▶ **WORK ITEM**
Your answer must contain each line of the data, copied exactly.

▶ **INFORMATION SUPPLIED**
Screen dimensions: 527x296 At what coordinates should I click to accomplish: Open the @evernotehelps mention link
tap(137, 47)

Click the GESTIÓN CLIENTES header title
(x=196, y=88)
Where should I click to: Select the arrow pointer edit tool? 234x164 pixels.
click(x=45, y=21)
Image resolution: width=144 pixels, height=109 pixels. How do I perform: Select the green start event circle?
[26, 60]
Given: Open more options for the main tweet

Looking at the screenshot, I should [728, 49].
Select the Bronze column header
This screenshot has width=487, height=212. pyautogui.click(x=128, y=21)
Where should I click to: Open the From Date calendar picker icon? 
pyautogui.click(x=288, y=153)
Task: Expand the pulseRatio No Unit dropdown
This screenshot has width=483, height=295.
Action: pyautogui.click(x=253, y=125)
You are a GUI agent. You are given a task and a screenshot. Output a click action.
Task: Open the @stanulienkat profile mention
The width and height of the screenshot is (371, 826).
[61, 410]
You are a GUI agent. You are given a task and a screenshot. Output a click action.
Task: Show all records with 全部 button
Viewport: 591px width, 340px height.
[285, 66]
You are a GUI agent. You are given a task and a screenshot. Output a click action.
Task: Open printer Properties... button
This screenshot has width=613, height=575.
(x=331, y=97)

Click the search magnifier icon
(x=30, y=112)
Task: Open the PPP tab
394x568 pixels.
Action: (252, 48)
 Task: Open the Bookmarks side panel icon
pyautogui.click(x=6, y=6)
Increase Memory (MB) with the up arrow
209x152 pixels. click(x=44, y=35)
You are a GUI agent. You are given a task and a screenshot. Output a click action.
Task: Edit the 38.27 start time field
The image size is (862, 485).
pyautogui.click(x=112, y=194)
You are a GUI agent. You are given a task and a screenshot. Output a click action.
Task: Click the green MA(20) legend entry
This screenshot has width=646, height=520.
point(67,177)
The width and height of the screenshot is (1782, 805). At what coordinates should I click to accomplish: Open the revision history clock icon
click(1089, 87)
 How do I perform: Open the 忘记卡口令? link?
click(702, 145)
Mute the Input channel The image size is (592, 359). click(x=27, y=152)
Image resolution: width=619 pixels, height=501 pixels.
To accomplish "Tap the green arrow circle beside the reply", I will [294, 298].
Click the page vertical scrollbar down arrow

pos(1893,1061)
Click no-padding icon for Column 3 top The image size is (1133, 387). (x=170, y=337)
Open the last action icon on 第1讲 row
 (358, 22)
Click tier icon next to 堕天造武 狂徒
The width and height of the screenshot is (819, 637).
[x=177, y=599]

▶ **TASK SOLUTION**
Screen dimensions: 527x296 At what coordinates should I click to accomplish: Open the @evernotehelps mention link
tap(137, 47)

Click the GESTIÓN CLIENTES header title
(x=196, y=88)
Where should I click to: Select the arrow pointer edit tool? 234x164 pixels.
click(x=45, y=21)
Image resolution: width=144 pixels, height=109 pixels. How do I perform: Select the green start event circle?
[26, 60]
Given: Open more options for the main tweet

Looking at the screenshot, I should [728, 49].
Select the Bronze column header
This screenshot has width=487, height=212. pyautogui.click(x=128, y=21)
Where should I click to: Open the From Date calendar picker icon? 
pyautogui.click(x=288, y=153)
Task: Expand the pulseRatio No Unit dropdown
This screenshot has width=483, height=295.
Action: pyautogui.click(x=253, y=125)
You are a GUI agent. You are given a task and a screenshot. Output a click action.
Task: Open the @stanulienkat profile mention
The width and height of the screenshot is (371, 826).
[61, 410]
You are a GUI agent. You are given a task and a screenshot. Output a click action.
Task: Show all records with 全部 button
Viewport: 591px width, 340px height.
[285, 66]
You are a GUI agent. You are given a task and a screenshot. Output a click action.
Task: Open printer Properties... button
This screenshot has width=613, height=575.
(x=331, y=97)

Click the search magnifier icon
(x=30, y=112)
Task: Open the PPP tab
394x568 pixels.
Action: (252, 48)
 Task: Open the Bookmarks side panel icon
pyautogui.click(x=6, y=6)
Increase Memory (MB) with the up arrow
209x152 pixels. click(x=44, y=35)
You are a GUI agent. You are given a task and a screenshot. Output a click action.
Task: Edit the 38.27 start time field
The image size is (862, 485).
pyautogui.click(x=112, y=194)
You are a GUI agent. You are given a task and a screenshot. Output a click action.
Task: Click the green MA(20) legend entry
This screenshot has width=646, height=520.
point(67,177)
The width and height of the screenshot is (1782, 805). At what coordinates should I click to accomplish: Open the revision history clock icon
click(1089, 87)
 How do I perform: Open the 忘记卡口令? link?
click(702, 145)
Mute the Input channel The image size is (592, 359). click(x=27, y=152)
Image resolution: width=619 pixels, height=501 pixels.
To accomplish "Tap the green arrow circle beside the reply", I will [294, 298].
Click the page vertical scrollbar down arrow

pos(1893,1061)
Click no-padding icon for Column 3 top The image size is (1133, 387). (x=170, y=337)
Open the last action icon on 第1讲 row
 (358, 22)
Click tier icon next to 堕天造武 狂徒
The width and height of the screenshot is (819, 637).
[x=177, y=599]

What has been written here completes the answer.